Becoming Mrs. Lewis(72)
Mrs. Bagley’s downcast eyes filled with understanding. “I have been in your spot.” She rubbed her face as if the memory itched. “Almost thirty years ago I was alone with a young daughter and baby son. I’m here to tell you that it was most awful, but we rose from those ashes and were better for it.” She punctuated her remarks with another firm nod. “Listen, Mrs. Gresham, I have a townhome annex for twelve guineas a month. Would you like to see if it is satisfactory for you?” She smiled at Davy and Douglas, who moved closer to my side.
I calculated in my mind: that was thirty-six dollars. It was less than what I paid now and a tad more than I could afford. But I could find a job. Bill had finally sent sixty dollars, and if I stretched I could make it work.
“Yes,” I said. “Please. I have searched, but no one wants to take in a boarder with two young boys.”
“I know,” she said. “I do know.”
The brief walk to the annex was cold and rainy, an omen I ignored. But when Mrs. Bagley opened the doorway to the rooms, I was flooded with relief. I remembered, with such remorse and melancholy, the first time Bill and I had walked into our house in Staatsburg, chock-full of dreams with our babies and our money and our optimism. But as I walked through the front door of the Avoco House annex, my dreams had tapered down to the most simple: peace, safety, and rest in God.
I walked through the front door and into the square living area with high molded plaster ceilings, a room the same size as our living room in Staatsburg. And it was furnished! There was a woman, short and bundled in a coat, her hat pulled low over a weary face with a broad smile, standing at the far end of the room. I startled and jumped back before I ripped into laughter. I pointed. “I thought that was someone in the house.” The image pointed back at me from a floor-to-ceiling built-in mirror surrounded by ornate trim.
Mrs. Bagley laughed also. “Yes, that has happened before.”
“This is a beautiful duplex.” I exhaled in relief.
“Well, let’s show you around.”
We walked to the far side of the room, and my attention shifted as my hand flew over my mouth, stifling my cry. “A grand piano.”
“Yes,” Mrs. Bagley said. “We can have it removed if you’d like.”
I didn’t answer but went straight to it, lifted its cover, and ran a quick scale, the out-of-tune instrument rising to life beneath my hands. “No,” I said. “Please leave it here.”
“We will have music,” Davy said to Douglas, serious and sure.
Mrs. Bagley smiled. As we walked down the hall she told us, “It’s heated by gas. No shoveling coal here.”
“What a relief that will be,” I said quietly.
“There is daily housekeeping from the inn with linens and bed making.
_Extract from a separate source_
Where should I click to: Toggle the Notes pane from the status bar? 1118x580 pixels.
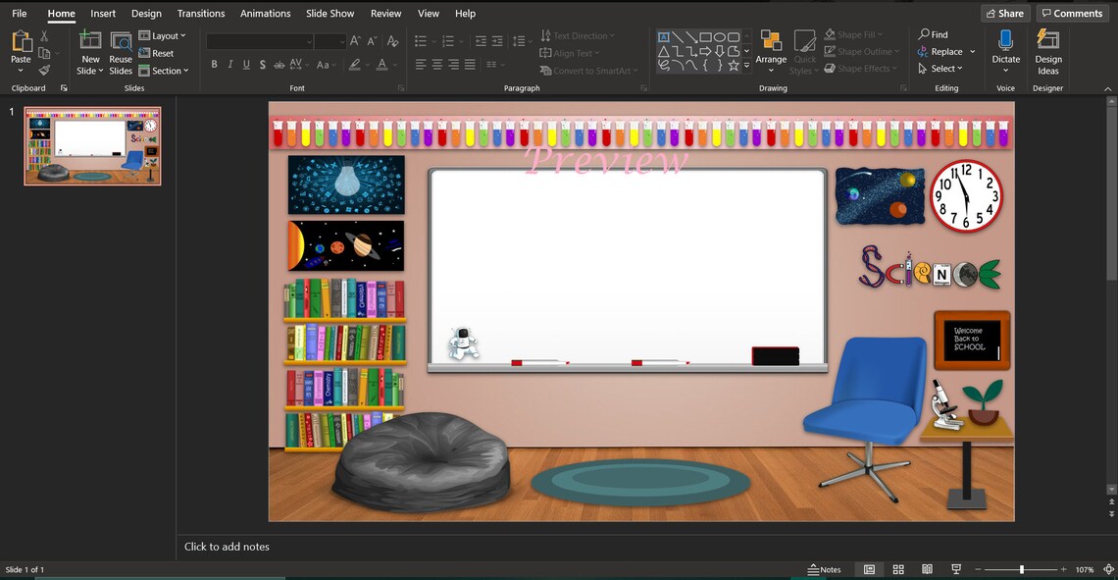[x=825, y=569]
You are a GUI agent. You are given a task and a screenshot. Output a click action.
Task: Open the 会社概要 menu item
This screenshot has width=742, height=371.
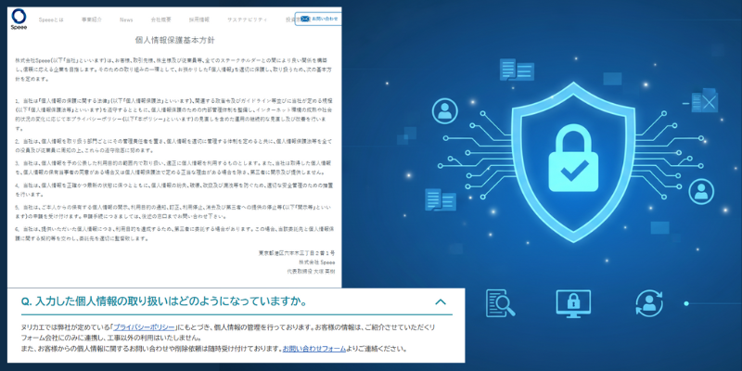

Breakfast and lunch are across the street at the main, and you have a small kitchen, which you share with the other residents.” She pointed to a door. “Down there—that’s where the shared bathrooms are as well.”
Off the side of the living room sat a small table and a counter with a gas ring for light cooking if I didn’t want to venture to the kitchen. There were two bedrooms, one for the boys at the front of the house and mine in the back. Davy walked into their room first, running to the high bed and turning to me with laughter. “How does a boy get into this bed?”
“Why, I think he has to jump.” I feigned a crouched position.
With a laugh, Davy jumped onto one of the wooden four-poster single beds with its cream bedspread and single pillow.
In one fell swoop, I imagined our life in that house. I saw the boys’ clothes and books scattered around the bedroom with its high ceilings and windows facing out to the street. I heard the piano music and laughter. I saw us cuddled together reading and talking.
“This way to your room,” Mrs. Bagley said.
Davy jumped from the bed and Douglas followed, down the hallway with its white paint and detailed moldings. I walked into a bedroom where a queen-size bed dominated the center of the room. A brass chandelier surrounded by an ornate and gilded medallion was lit by only one bulb; the other four were out. There was a dark wooden dresser with six drawers and a cracked mirror hanging over it. I imagined framed photos of our new little family, of London and Oxford, sitting on it along with my hairbrush and bottles of cosmetics. I was already living in the bedroom I hadn’t yet moved into.
Back in the main room, I spied the French doors that opened to the backyard, or what might pass for a backyard but was merely a courtyard of dried and deadened plants. But that didn’t matter. I knew how to plant a garden; I knew how to make it more than it appeared. I turned around to face Mrs. Bagley with tears puddling in my eyes. I reached to take a swipe, knocking my tortoiseshell glasses off my face and onto the floor. Davy picked them up and handed them to me.
“I don’t know how to thank you,” I said. “This is a home. And we three most desperately need a home.”
She took both my hands and held them in hers. “You are welcome,” she said. “I once needed the same, and we must all help one another.”
The boys and I moved in the next morning. We unpacked our things and then settled into our bedrooms for naps. We all fell into a sleep so deep and dreamless it was as if we’d been waiting for it. When I awoke, the boys were still facedown in their clothes with the roar and honk of London traffic outside their windows.